> _What needs to be done_: The lines from the start of the data through the line containing "This screenshot has width=267, height=193." are to be reproduced exactly, both ends included.

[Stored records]

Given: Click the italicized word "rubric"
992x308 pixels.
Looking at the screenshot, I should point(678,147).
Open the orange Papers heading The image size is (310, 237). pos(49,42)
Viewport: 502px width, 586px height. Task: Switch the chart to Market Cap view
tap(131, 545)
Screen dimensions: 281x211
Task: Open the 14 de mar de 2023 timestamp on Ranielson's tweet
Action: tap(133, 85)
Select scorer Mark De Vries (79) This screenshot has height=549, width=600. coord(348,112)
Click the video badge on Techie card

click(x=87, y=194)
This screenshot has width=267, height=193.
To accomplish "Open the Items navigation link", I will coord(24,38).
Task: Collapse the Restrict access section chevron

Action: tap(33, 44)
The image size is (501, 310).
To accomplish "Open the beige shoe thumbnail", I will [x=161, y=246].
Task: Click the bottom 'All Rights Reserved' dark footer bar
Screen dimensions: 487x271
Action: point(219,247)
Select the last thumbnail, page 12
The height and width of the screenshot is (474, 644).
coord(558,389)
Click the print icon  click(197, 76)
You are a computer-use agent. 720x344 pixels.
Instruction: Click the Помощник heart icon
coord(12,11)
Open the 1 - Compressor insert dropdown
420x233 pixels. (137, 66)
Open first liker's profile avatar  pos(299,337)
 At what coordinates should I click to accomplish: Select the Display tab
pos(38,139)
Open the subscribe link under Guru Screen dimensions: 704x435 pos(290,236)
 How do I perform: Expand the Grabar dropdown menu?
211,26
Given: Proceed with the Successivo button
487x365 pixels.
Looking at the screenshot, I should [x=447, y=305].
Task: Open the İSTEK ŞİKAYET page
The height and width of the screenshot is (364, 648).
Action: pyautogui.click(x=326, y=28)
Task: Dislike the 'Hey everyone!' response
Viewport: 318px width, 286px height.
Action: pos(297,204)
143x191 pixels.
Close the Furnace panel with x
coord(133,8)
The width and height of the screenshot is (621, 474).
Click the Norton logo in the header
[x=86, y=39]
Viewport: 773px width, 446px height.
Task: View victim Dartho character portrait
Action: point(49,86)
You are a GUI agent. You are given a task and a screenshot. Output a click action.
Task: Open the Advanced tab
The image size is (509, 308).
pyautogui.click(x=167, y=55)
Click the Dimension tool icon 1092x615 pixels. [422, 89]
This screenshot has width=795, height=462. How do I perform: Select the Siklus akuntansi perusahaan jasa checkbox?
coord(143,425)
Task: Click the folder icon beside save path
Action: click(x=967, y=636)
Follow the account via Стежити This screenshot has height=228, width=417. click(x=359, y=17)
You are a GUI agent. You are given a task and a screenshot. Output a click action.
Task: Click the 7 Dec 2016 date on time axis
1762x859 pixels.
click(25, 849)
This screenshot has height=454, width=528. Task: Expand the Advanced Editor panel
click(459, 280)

> _Solution to the problem_:
Given: Click the italicized word "rubric"
992x308 pixels.
Looking at the screenshot, I should point(678,147).
Open the orange Papers heading The image size is (310, 237). pos(49,42)
Viewport: 502px width, 586px height. Task: Switch the chart to Market Cap view
tap(131, 545)
Screen dimensions: 281x211
Task: Open the 14 de mar de 2023 timestamp on Ranielson's tweet
Action: tap(133, 85)
Select scorer Mark De Vries (79) This screenshot has height=549, width=600. coord(348,112)
Click the video badge on Techie card

click(x=87, y=194)
This screenshot has width=267, height=193.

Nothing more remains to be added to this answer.